* GIVEN RECORDS *
+--

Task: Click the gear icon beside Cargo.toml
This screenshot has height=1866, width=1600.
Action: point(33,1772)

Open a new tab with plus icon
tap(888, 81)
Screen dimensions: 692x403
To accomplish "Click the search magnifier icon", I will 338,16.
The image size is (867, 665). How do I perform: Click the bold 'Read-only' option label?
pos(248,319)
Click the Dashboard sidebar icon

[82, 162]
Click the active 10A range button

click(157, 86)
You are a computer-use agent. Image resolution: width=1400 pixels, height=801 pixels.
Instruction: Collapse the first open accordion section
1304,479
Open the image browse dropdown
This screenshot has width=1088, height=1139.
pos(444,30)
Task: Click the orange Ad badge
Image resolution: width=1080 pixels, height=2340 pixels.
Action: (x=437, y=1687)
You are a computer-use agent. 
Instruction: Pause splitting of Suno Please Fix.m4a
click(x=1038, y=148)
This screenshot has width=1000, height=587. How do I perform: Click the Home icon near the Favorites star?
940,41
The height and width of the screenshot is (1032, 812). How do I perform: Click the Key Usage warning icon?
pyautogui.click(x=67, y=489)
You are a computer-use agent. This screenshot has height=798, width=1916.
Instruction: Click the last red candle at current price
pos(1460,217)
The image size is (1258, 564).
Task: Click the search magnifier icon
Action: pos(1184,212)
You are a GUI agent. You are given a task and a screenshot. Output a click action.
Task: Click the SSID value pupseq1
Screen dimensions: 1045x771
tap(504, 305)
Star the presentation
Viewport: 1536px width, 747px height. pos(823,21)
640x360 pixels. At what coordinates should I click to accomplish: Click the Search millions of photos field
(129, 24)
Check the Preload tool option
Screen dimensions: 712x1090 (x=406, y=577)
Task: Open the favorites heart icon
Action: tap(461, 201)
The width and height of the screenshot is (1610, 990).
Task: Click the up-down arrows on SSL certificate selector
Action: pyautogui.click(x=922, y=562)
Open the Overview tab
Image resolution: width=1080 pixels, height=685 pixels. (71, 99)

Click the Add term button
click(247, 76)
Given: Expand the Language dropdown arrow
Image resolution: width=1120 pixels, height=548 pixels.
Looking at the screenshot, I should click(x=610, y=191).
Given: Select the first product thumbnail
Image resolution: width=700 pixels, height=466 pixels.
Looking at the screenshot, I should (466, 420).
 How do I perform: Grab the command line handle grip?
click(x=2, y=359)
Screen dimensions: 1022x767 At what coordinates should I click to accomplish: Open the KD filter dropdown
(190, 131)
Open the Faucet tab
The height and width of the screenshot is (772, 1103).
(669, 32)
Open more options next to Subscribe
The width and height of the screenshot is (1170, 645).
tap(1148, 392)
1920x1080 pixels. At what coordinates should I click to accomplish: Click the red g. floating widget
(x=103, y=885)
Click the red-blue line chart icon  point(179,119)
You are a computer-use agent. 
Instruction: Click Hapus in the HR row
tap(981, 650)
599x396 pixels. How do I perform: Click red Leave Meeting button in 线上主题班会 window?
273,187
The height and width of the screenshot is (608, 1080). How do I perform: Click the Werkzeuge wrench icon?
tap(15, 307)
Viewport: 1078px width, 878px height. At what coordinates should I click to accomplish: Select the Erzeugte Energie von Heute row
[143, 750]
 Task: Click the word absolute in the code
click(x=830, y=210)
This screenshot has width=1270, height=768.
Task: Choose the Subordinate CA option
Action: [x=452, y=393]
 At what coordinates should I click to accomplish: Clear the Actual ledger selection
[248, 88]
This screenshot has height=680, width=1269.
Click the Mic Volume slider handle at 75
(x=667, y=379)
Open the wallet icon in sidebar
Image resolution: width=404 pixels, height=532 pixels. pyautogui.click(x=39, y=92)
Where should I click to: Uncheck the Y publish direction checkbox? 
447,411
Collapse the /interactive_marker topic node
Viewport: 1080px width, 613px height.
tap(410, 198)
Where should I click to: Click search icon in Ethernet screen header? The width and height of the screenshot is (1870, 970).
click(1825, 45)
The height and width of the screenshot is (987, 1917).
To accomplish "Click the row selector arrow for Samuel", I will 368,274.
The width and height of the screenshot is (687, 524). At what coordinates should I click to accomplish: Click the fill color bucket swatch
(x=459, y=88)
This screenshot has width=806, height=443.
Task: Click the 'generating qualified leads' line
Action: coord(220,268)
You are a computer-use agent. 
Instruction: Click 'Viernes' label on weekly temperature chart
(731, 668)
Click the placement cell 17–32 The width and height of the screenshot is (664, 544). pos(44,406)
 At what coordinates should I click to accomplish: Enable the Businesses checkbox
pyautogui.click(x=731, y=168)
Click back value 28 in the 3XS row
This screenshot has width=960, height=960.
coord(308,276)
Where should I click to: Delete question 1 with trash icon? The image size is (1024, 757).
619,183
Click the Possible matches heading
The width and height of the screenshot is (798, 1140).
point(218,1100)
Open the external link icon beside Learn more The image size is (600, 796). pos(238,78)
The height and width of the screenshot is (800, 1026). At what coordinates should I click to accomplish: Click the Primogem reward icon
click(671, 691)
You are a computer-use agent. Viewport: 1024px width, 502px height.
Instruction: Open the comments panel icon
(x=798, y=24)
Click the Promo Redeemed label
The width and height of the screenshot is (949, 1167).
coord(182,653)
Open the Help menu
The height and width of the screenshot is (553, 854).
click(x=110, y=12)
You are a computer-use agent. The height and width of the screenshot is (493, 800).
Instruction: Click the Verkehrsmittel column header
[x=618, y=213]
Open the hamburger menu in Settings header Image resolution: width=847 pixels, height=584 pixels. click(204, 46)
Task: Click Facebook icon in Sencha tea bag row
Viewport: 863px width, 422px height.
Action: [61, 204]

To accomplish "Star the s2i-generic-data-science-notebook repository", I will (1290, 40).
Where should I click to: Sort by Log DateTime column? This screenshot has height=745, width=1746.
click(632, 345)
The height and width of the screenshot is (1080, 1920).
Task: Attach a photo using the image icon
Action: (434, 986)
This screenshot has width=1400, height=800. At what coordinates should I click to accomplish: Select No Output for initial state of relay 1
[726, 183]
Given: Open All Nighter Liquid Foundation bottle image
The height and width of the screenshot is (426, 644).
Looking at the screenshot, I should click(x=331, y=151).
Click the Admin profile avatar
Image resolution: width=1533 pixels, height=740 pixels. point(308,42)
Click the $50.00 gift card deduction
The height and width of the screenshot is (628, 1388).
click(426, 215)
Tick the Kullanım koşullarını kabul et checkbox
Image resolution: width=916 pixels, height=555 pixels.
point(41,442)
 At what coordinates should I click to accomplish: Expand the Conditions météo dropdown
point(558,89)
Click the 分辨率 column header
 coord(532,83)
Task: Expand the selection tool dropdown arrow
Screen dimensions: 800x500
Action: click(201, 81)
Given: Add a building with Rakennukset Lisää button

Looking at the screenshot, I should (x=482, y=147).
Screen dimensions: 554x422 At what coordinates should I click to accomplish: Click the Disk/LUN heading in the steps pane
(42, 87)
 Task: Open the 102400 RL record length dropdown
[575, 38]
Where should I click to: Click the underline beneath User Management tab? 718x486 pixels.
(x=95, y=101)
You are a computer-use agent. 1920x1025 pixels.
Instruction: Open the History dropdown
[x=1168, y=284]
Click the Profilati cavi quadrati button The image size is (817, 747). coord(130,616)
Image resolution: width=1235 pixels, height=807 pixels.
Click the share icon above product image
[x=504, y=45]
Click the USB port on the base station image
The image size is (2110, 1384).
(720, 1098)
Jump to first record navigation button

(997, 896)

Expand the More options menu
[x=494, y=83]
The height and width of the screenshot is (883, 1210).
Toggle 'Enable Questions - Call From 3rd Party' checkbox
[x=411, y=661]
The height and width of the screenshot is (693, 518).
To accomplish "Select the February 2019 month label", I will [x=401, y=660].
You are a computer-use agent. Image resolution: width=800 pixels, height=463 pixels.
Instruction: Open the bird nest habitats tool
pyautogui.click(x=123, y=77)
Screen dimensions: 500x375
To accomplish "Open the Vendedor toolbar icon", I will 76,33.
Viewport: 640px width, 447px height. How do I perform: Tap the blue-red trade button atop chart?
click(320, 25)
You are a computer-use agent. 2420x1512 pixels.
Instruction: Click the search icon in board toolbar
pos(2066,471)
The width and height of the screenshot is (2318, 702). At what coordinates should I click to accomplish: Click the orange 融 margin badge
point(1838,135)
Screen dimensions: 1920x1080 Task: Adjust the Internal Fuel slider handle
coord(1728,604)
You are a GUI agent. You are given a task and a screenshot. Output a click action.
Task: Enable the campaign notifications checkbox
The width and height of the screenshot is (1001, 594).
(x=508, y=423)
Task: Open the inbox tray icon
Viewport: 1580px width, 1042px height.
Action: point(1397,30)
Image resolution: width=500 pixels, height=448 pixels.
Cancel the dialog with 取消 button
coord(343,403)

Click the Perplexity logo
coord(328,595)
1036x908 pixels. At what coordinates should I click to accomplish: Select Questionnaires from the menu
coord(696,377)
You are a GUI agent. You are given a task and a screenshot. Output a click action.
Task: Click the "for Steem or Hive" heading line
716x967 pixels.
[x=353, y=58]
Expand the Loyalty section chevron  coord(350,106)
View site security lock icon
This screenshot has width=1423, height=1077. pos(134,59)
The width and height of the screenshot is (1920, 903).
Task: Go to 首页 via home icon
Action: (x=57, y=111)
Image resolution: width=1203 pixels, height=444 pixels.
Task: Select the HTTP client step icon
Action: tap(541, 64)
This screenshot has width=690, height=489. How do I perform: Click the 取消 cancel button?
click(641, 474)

+--

* REQUIREMENTS *
Which lines in the rows above contain the word "Collapse"? Find each one and copy it in full, counting only matches with the same capitalization.

* SOLUTION *
Instruction: Collapse the first open accordion section
Collapse the /interactive_marker topic node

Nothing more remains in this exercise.